Lee uses the tension of the plot to make this point, but he also leverages film history yet again to strengthen it. There are some obvious and expected references. Apocalypse Now is checked off as they weave their way down a river. There is a Quentin Tarantino-esque feel to the dynamic of the Bloods and to the sudden, astonishing moments of violence. But the biggest film influence here is actually John Huston’s The Treasure of the Sierra Madre. A few of the Vietnamese locals even name-check the classic line about “stinkin’ badges.”
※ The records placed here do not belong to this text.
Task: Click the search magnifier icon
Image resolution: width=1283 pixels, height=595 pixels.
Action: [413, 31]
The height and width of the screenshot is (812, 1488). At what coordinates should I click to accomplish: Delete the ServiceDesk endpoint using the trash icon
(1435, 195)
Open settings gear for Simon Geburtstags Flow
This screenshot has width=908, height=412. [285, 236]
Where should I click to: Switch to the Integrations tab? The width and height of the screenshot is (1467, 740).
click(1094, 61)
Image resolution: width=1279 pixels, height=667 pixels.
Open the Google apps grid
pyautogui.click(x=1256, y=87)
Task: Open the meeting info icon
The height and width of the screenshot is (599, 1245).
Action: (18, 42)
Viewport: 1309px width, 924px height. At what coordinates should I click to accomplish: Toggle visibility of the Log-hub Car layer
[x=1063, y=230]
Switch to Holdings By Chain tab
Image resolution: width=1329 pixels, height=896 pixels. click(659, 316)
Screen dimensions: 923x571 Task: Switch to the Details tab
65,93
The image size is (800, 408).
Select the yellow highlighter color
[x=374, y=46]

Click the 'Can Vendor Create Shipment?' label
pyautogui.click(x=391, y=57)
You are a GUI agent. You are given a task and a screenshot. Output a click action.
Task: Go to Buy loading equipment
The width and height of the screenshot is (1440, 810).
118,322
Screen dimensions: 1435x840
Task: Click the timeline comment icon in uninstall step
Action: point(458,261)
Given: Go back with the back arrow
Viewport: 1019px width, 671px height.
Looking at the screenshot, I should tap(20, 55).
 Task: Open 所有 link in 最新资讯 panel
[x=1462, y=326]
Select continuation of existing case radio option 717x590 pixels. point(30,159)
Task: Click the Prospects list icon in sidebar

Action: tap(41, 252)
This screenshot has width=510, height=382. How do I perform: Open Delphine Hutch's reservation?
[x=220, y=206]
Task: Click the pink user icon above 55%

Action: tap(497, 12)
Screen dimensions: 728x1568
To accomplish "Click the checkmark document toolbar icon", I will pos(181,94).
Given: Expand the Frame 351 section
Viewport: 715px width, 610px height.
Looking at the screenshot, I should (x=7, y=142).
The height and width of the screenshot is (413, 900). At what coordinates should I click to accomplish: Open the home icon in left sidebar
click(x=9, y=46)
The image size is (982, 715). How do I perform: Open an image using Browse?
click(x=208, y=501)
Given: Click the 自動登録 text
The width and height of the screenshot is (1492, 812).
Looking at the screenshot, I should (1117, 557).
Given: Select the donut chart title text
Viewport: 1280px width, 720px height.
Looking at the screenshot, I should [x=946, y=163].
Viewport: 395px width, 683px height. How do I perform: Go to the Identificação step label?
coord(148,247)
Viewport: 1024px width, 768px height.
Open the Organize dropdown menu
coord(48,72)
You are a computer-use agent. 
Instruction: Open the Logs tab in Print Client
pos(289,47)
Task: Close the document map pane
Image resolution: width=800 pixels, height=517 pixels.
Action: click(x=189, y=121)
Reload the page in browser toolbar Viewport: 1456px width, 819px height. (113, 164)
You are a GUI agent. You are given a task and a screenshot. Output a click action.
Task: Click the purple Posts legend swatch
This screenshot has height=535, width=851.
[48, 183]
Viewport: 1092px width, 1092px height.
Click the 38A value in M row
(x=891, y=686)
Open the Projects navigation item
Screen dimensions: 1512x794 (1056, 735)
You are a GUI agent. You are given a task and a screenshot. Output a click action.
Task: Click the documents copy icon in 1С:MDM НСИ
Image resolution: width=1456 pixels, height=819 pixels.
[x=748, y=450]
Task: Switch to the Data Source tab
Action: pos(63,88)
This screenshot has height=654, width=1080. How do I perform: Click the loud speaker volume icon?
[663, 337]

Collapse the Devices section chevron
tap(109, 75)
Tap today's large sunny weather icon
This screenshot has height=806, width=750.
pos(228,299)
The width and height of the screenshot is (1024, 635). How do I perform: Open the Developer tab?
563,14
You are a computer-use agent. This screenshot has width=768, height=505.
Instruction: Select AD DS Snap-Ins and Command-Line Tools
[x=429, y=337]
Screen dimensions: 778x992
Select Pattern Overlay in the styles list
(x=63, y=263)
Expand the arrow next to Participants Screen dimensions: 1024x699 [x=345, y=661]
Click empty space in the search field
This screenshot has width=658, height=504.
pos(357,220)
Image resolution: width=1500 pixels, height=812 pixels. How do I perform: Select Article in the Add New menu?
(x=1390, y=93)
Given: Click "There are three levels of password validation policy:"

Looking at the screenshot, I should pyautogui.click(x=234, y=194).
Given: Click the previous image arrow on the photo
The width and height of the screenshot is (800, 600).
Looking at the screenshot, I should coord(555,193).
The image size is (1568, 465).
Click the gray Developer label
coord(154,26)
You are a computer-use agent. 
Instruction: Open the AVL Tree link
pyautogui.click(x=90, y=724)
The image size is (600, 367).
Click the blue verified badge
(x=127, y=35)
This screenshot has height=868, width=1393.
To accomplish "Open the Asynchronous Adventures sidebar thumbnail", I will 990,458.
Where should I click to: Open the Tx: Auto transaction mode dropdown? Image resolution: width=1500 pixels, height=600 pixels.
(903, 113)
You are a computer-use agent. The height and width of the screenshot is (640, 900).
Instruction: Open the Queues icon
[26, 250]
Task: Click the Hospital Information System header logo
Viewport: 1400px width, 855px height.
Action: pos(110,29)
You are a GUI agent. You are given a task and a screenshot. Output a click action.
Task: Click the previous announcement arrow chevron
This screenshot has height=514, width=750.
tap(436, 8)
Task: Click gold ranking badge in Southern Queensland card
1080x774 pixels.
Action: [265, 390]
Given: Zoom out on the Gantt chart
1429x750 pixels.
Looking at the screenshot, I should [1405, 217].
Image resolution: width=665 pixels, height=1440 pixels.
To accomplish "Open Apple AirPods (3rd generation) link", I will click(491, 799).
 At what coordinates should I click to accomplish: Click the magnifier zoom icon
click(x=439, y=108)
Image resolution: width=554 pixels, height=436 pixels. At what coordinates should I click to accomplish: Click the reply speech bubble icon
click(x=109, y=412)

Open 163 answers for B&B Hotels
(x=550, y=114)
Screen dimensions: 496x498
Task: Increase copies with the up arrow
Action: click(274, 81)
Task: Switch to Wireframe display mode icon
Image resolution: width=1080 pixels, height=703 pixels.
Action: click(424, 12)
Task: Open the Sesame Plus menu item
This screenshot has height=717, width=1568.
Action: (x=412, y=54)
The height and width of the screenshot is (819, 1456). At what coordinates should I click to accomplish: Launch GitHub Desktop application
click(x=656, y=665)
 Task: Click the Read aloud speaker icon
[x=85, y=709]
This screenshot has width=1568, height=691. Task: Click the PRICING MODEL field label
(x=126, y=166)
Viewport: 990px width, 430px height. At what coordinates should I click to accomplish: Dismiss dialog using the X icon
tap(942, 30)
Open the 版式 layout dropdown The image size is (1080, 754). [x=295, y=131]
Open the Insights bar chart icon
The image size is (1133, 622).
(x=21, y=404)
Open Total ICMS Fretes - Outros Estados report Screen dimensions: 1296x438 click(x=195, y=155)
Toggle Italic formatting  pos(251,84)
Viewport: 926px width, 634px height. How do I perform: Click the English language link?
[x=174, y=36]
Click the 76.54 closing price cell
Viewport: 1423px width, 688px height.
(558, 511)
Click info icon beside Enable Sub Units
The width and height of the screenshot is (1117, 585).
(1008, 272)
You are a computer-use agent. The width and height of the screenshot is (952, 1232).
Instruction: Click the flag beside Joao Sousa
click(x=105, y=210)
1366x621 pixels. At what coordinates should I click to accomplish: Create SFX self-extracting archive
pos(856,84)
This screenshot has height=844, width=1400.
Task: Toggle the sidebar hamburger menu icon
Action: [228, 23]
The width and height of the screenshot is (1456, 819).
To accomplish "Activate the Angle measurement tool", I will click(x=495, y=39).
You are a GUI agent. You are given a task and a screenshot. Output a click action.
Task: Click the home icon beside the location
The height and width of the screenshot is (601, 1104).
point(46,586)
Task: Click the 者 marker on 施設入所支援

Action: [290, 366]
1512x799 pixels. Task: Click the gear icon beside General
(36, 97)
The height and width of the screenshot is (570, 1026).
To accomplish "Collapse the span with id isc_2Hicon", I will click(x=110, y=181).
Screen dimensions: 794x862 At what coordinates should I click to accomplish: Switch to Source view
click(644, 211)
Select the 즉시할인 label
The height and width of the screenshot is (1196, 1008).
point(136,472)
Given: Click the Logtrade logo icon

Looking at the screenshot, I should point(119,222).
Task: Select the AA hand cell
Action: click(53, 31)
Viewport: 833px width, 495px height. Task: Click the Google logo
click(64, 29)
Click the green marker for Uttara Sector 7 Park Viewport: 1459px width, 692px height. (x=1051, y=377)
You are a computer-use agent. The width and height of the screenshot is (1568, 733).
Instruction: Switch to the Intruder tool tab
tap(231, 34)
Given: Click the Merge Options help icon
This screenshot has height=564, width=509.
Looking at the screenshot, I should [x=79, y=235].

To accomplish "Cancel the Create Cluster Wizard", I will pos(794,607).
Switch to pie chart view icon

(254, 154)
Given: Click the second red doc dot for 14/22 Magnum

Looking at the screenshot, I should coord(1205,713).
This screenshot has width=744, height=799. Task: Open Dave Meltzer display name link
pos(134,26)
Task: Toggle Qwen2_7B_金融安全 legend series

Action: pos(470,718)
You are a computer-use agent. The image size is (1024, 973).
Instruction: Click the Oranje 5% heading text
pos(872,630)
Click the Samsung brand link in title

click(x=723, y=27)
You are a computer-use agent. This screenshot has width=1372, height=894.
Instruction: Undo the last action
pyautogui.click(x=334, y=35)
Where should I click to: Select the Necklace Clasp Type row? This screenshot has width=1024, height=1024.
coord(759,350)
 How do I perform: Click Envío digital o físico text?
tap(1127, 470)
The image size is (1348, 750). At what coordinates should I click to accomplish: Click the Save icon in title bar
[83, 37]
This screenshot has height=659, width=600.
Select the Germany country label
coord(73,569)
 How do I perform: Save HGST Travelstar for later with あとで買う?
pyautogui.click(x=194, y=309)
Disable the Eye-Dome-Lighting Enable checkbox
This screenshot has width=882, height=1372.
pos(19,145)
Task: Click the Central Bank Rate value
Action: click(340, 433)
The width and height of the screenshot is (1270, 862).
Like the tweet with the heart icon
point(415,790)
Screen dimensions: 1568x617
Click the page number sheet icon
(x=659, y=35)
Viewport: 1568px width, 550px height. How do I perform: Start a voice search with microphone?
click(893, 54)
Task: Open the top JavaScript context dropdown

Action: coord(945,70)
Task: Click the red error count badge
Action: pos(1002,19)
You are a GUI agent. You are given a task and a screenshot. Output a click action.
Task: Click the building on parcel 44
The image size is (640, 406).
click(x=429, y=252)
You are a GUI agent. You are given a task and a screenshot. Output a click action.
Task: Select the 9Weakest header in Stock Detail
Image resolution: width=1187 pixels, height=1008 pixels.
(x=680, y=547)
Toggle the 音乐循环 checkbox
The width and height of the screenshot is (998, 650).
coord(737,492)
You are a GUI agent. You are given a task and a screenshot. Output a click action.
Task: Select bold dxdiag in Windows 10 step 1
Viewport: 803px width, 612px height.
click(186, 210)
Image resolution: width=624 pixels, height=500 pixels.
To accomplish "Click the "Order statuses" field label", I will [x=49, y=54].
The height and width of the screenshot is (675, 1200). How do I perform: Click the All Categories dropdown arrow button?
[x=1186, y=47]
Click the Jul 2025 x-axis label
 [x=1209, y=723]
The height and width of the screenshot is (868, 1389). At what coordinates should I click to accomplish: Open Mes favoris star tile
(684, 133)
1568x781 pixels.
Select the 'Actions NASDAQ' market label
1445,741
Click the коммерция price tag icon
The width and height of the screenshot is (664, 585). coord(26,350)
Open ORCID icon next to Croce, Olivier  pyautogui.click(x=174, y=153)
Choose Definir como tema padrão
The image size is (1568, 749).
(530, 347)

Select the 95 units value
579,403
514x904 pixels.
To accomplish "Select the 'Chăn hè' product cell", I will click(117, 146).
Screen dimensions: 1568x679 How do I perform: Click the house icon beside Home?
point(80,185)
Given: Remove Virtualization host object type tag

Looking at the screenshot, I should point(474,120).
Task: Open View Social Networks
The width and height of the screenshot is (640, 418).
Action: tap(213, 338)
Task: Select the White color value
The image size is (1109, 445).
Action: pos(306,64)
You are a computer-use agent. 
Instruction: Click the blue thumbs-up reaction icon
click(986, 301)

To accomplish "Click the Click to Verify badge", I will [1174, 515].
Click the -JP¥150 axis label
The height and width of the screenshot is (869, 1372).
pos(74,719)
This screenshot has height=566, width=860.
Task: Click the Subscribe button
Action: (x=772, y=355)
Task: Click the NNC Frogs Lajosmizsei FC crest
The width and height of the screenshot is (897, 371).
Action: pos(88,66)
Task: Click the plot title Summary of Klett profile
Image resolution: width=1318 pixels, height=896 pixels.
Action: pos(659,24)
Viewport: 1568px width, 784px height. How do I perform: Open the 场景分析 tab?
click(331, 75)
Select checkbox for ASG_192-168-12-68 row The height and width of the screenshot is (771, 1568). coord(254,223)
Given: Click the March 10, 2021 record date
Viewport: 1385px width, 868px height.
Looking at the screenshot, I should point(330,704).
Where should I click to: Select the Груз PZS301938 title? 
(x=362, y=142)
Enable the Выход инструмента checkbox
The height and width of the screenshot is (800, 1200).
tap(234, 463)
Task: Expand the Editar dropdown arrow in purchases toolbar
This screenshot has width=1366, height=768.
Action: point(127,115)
One of my favorite quotes is “what’s past is prologue.” It comes from William Shakespeare’s The Tempest, and it is emblazoned on the National Archives building in Washington, D.C. What I so love about Spike Lee is that his films make his appreciation of this sentiment so clear, whether it’s American history or film history.

Real history - not the myths more commonly put forth in high school history textbooks - shape who we are. It frames who we need to be to make progress. In Da 5 Bloods, closely held secrets warp the past, while outsized individualism and greed conspire to destroy the present. These are urgent reminders for the moment we find ourselves in - the kind Lee is uniquely capable of delivering.